En écho à notre épisode « Bordeaux au bord de l’asphyxie »
(Partie 2/2) Le changement climatique va avoir un impact sur la qualité de l’air. Certains polluants d’origine naturelle vont se multiplier, et nous ne pourrons rien y faire. Eric Villenave est chercheur au CNRS et professeur de chimie atmosphérique à l’université de Bordeaux.
Un rapport de 2018 d’AcclimaTerra, le comité scientifique régional sur le changement climatique, explique qu’il faut s’attendre à des augmentations de teneurs en aérosols et allergènes. Pourquoi ?
Le cycle du carbone, la photosynthèse, est perturbé par le changement climatique, donc les arbres poussent plus vite. Ils émettent du pollen de plus en plus tôt et de plus en plus longtemps. On se retrouve donc avec des bioaérosols, ou des allergènes comme le pollen. Par ailleurs, en été on voit parfois un brouillard au niveau de la cime des arbres. Ce sont des petites particules qui se forment à la suite de l’irradiation solaire sur les composés organiques volatils qui sont émis par les arbres. Ces aérosols-là on les regarde se former, mais on ne peut rien y faire. Le changement climatique va provoquer leur augmentation.
Quels sont leurs effets sur notre santé ?
Ces aérosols sont nanométriques, donc extrêmement petits, un milliardième de mètre. Ils peuvent pénétrer très profondément dans les voies respiratoires, en passant les alvéoles pulmonaires, rentrer dans le sang, les cellules. Ils ont un double impact. En tant que corps étranger, les aérosols nous irritent. Ensuite, certaines molécules qui composent les aérosols sont toxiques, il y a donc un effet sur la santé.

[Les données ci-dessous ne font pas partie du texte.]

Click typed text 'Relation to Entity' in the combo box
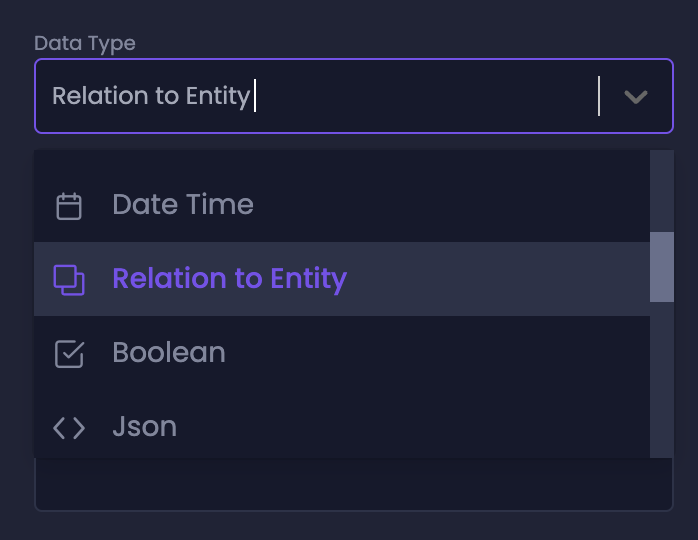Image resolution: width=698 pixels, height=540 pixels. (x=151, y=97)
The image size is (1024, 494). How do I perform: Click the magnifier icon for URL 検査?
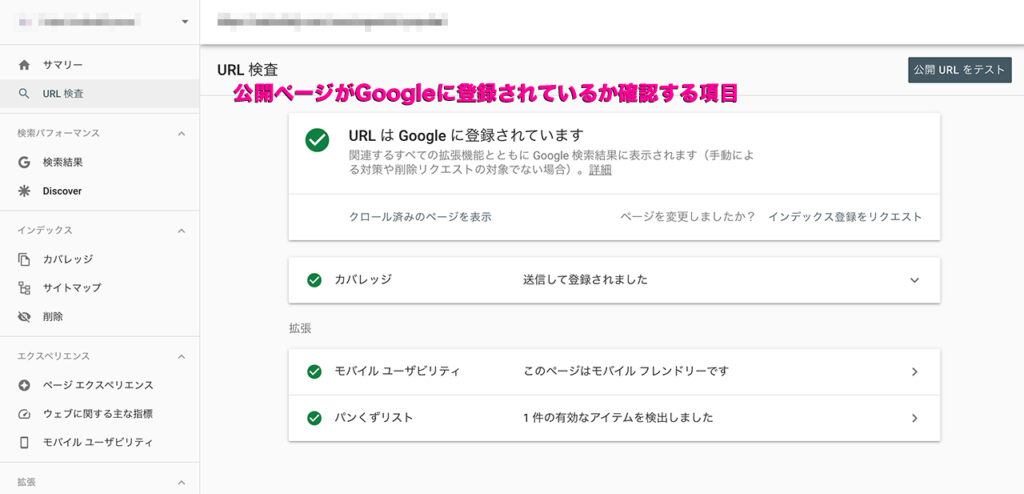(24, 93)
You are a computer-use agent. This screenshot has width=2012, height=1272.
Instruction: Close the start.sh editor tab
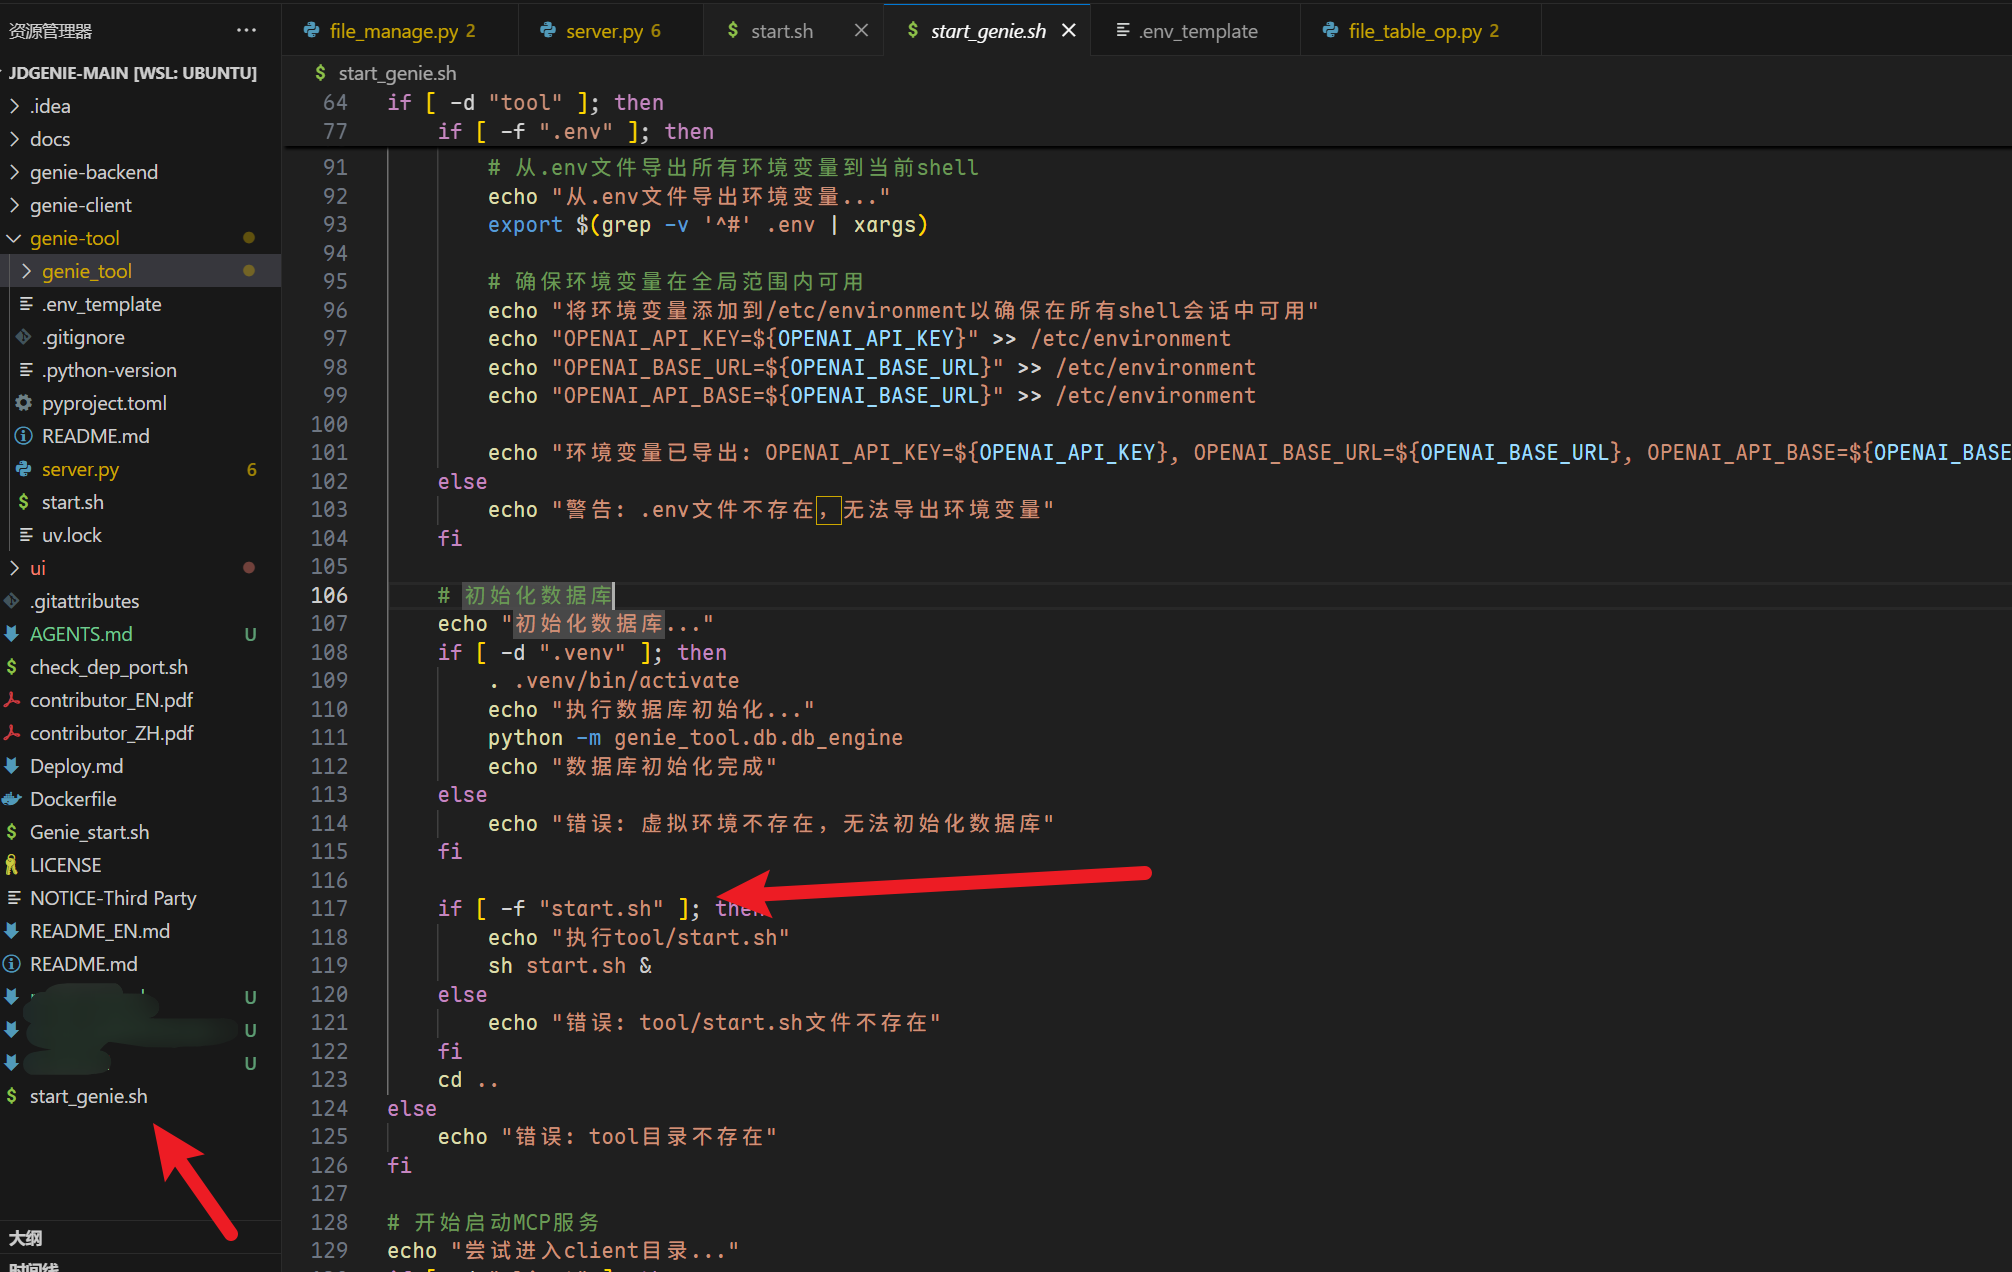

Y a-t-il beaucoup de données sur l’impact du changement climatique sur la qualité de l’air ?
Jusqu’à maintenant, l’impact de la pollution sur le changement climatique a beaucoup été étudié, mais pas l’inverse. Aujourd’hui, les chercheurs essaient d’évaluer le fait qu’à l’avenir, il va y avoir de plus en plus de particules ultrafines. Or, elles servent de noyau de condensation pour former des nuages. Des études de 2019 montrent qu’au niveau de la région Nouvelle-Aquitaine, les composés organiques volatils vont se multiplier, créant davantage d’aérosols, qui vont eux-mêmes entraîner la création d’un plus grand nombre de nuages. Cela veut donc dire davantage de précipitations.
Dans une vidéo publiée par l’université de Bordeaux, vous illustrez les relations complexes entre changement climatique et qualité de l’air par l’exemple de la ville de Londres. Pouvez-vous nous expliquer ce qui s’est passé dans la capitale du Royaume-Uni ?
Londres était autrefois une ville très brumeuse. Aujourd’hui le ciel y est bleu, et c’est essentiellement dû à la désulfuration. La réglementation a exigé qu’on enlève du soufre dans le charbon, l’essence… Le retrait de ce composé toxique a été bénéfique pour la santé, mais cela a aussi eu un effet sur les nuages. Le soufre contribuait à créer les nuages, ce « smog » au-dessus de la ville de Londres. Aujourd’hui les rayons du soleil passent beaucoup plus. Cela a créé des îlots de chaleur et la hausse des températures a été plus rapide à Londres que dans d’autres villes. Finalement, en réglant un problème sanitaire, on amplifie un problème climatique. On se rend compte de la difficulté pour les acteurs publics de prendre des décisions. Parfois, favoriser la santé et le climat ne va pas de pair.
Pouvez-vous citer d’autres exemples ?
On retrouve le même problème avec la qualité de l’air à l’intérieur des locaux. Plus ils sont énergétiquement propres, moins il y a de déperditions de chaleur, mieux c’est pour le climat. Mais les bâtiments sont alors trop étanches, ils retiennent toutes les molécules, et la qualité de l’air est donc moins bonne.
Le troisième exemple que je peux donner, c’est les feux de bois à la maison. C’est un bon mode de chauffage du point de vue du développement durable, cela évite d’utiliser des chaudières au fioul, ou électriques, etc. Mais si le système n’est pas complètement adapté avec des foyers fermés – qui sont très chers – il y a une pollution par les particules fines. Le bois de chauffage est la première source des épisodes de pollution à Bordeaux en hiver.